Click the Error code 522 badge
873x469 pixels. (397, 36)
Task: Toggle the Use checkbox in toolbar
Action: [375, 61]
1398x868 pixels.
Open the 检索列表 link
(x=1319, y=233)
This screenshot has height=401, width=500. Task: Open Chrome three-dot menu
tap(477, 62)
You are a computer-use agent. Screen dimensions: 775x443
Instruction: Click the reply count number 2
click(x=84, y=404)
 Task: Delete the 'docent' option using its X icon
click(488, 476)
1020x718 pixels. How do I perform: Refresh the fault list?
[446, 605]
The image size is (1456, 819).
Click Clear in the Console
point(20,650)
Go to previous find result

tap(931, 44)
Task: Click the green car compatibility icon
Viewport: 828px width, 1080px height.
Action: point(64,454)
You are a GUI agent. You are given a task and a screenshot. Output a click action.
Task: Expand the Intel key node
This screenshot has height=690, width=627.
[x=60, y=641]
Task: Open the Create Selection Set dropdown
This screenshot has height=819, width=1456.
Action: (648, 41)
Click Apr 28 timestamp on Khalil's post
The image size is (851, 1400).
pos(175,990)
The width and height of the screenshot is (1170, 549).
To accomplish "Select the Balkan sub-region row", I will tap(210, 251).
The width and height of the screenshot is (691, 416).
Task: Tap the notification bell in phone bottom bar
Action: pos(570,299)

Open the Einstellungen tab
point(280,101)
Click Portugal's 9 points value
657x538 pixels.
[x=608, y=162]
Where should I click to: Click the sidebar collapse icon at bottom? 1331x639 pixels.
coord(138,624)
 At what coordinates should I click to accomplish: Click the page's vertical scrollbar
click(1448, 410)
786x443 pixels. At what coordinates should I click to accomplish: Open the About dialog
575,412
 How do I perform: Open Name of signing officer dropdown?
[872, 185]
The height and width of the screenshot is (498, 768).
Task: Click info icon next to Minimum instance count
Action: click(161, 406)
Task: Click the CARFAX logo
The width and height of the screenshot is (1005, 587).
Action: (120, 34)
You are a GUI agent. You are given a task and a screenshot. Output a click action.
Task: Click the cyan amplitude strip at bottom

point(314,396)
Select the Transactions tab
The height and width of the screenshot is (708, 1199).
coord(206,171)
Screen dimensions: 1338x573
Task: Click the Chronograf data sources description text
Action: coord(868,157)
┄┄┄┄┄┄┄┄┄┄┄┄┄┄┄┄┄┄┄┄
[What to work on]
Convert the entries from the line with "This screenshot has height=401, width=500." up to and including the line with "click(x=84, y=404)" into a Markdown table with the columns Row and Line, omitting blank lines.

[Solved exercise]
| Row | Line |
|---|---|
| 1 | This screenshot has height=401, width=500. Task: Open Chrome three-dot menu |
| 2 | tap(477, 62) |
| 3 | You are a computer-use agent. Screen dimensions: 775x443 |
| 4 | Instruction: Click the reply count number 2 |
| 5 | click(x=84, y=404) |